The internally displaced persons (IDP) camp in question has housed 1,600 Muslims since they lost their homes during Buddhist riots in Meiktila earlier this year. The violent anti-Muslim demonstrations started after an argument in a gold shop between a Muslim owner and a Buddhist customer spilled out into the street. Things escalated quickly: Muslims allegedly pulled a monk from his motorbike and set him on fire, before Buddhists retaliated by burning down Muslim businesses and homes, and hacking and burning Muslims to death as police stood by, either unwilling or unable to help.

Estimates put the number of those displaced anywhere between 10,000 and 18,000, with at least 43 killed. According to officials in Meiktila, there are currently 4,000 people split between four IDP camps – three Muslim and one Buddhist. 


A man sits among the wreckage of one of the Muslim neighbourhoods in Meiktila that was destroyed by rioting Buddhists.

Confrontations between Buddhists and Muslims have been causing chaos in Burma – the Southeast Asian country formally known as Myanmar – since 2012, when the country began its so-called transition to democracy and freedom after an uprising against the military-led government in the Saffron revolution.

Violence in Rakhine state – an area on Burma’s western coast – started in mid-2012 between local Buddhists and Rohingya Muslims, an ethnic minority that many Burmese Buddhists refuse to accept as citizens. However, while there’s a long history of tension between Buddhists and Muslims in Rakhine, the situation is different in a place like Meiktila. Here, the lineage and citizenship of Muslims is not in dispute, and there’s no real history of conflict, short of a few previous minor incidents. Many Muslims from the area claim to have lived in harmony with Buddhists, never expecting any outbreaks of brutality.

Aung Thein, a lawyer and Muslim community leader, confirmed those claims when we met with him in one of the only Meiktila mosques that wasn’t destroyed during the riots. Thein, as well as a number of Muslims who didn’t wish to be identified, told us that prior to the attacks Muslims and Buddhists had maintained good relations, doing business, eating and sitting at tea shops together. He blamed the prolific spread of hate speech for inflaming the hostility. Much of this anti-Islam vitriol has been perpetuated by the extremist monk Ashin Wirathu and his followers in 969, a recently formed Buddhist nationalist group.

→ RECORDED INFORMATION:
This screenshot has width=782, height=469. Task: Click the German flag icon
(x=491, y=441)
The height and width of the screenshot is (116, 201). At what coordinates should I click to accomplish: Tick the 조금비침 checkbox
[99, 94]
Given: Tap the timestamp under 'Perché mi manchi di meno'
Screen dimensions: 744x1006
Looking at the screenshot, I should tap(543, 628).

--

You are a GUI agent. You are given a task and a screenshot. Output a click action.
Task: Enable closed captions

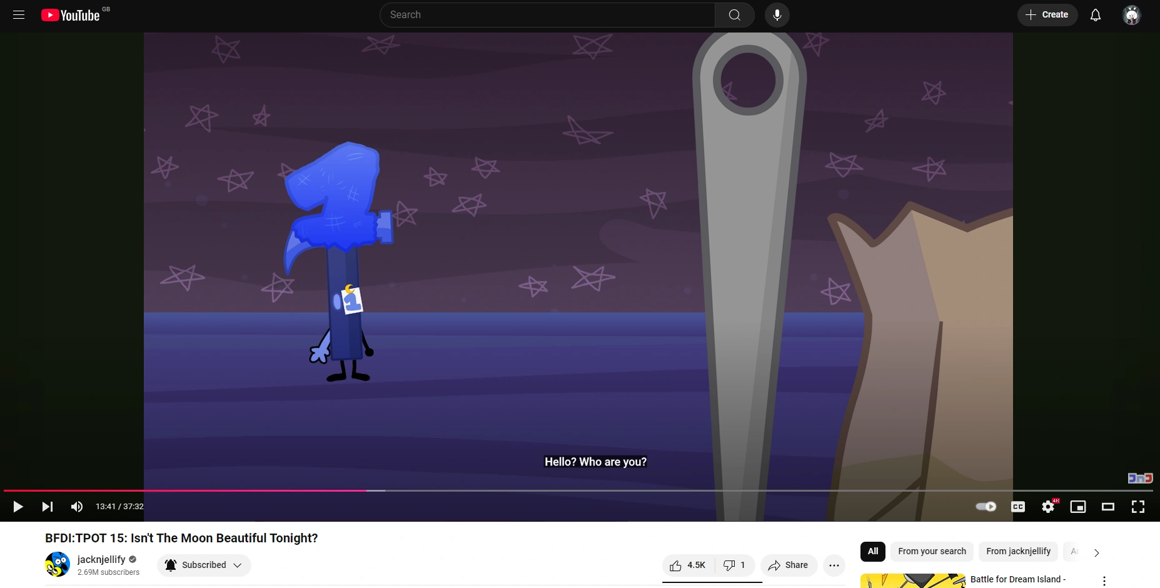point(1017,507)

→ REQUIRED WORK:
A: In the article on the Meiktila riots, what started the violent anti-Muslim demonstrations?
B: Summarize the article on the Meiktila riots in two sentences.
C: Carry on writing the article on the Meiktila riots from the point where it ends.

→ ANSWERS FOR THE EXERCISE:
A: An argument in a gold shop between a Muslim owner and a Buddhist customer spilled out into the street.

B: Buddhist riots in Meiktila earlier this year displaced between 10,000 and 18,000 people and killed at least 43, with 1,600 Muslims now living in one IDP camp. Unlike Rakhine state, Meiktila had no real history of Buddhist-Muslim conflict, and Muslim community leader Aung Thein blamed the spread of hate speech, much of it from the monk Ashin Wirathu and the 969 group, for inflaming the hostility.

C:
Wirathu sitting at his desk at the headquarters of the 969 movement, in the Masoeyein monastery in Mandalay, Burma. 

When I went to visit Wirathu at his monastery, he told me that Muslims had been initiating the sectarian clashes. His people, the rioters, were merely defending themselves. “Most of the Muslim people are aggressive […] they are the reason for this racial conflict,” he told me. “When Buddhist Burmese people feel it’s unbearable, they counterattack them and [take] the law into their own hands, like vigilantes.”

Despite this and his frequent sermons about the scourge of Muslims infiltrating Burma, Wirathu claimed that he was now trying to avoid any more disorder: “I’m trying to encourage all the people to live in harmony and peace with people of different faiths. I’m starting to lay out the plans of how to live in peace and harmony with the local people.”

Thein rubbished Wirathu’s statements, telling us that following sermons by the 969 leader, pamphlets and DVDs featuring virulent anti-Muslim rhetoric were distributed all across Meiktila. “After the Rakhine violence, I found the hate speeches were spreading here and the local authorities did nothing to stop it.” 

He went on to explain how local police now refuse to let Muslims gather in groups – “The authorities are always pressuring us that it could happen again if we don’t listen to their orders” – and that, while a lot of the hatred and anger had died down, he still didn’t feel safe. He also said that the authorities were making excuses to not allow the Muslim IDPs back to their homes.

The tension in the city remains, and it’s clear that many Muslims are still on edge. Many of those who haven’t been displaced may be living alongside Buddhist neighbours who killed their friends or family members, Thein told us. “There are some people walking around [who were involved in the riots]. A woman had her husband killed. She knows who did it and she told the government, but they haven’t done anything.”

A Physicians for Human Rights report on the persecution of Muslims in Burma was released at the end of last month. The report noted that there are still elements in place that could lead to “potential catastrophic violence in the future, including potential crimes against humanity and/or genocide”.


A Muslim IDP, who withheld his name for safety reasons.

The report also stated that there was a culture of impunity in place, and that many of those who had been responsible for the conflict had not been brought to justice, including police who facilitated some of the aggression. “Police in some cases were involved in direct attacks…in other cases, the police stood by and watched and did nothing to stop it,” it reads.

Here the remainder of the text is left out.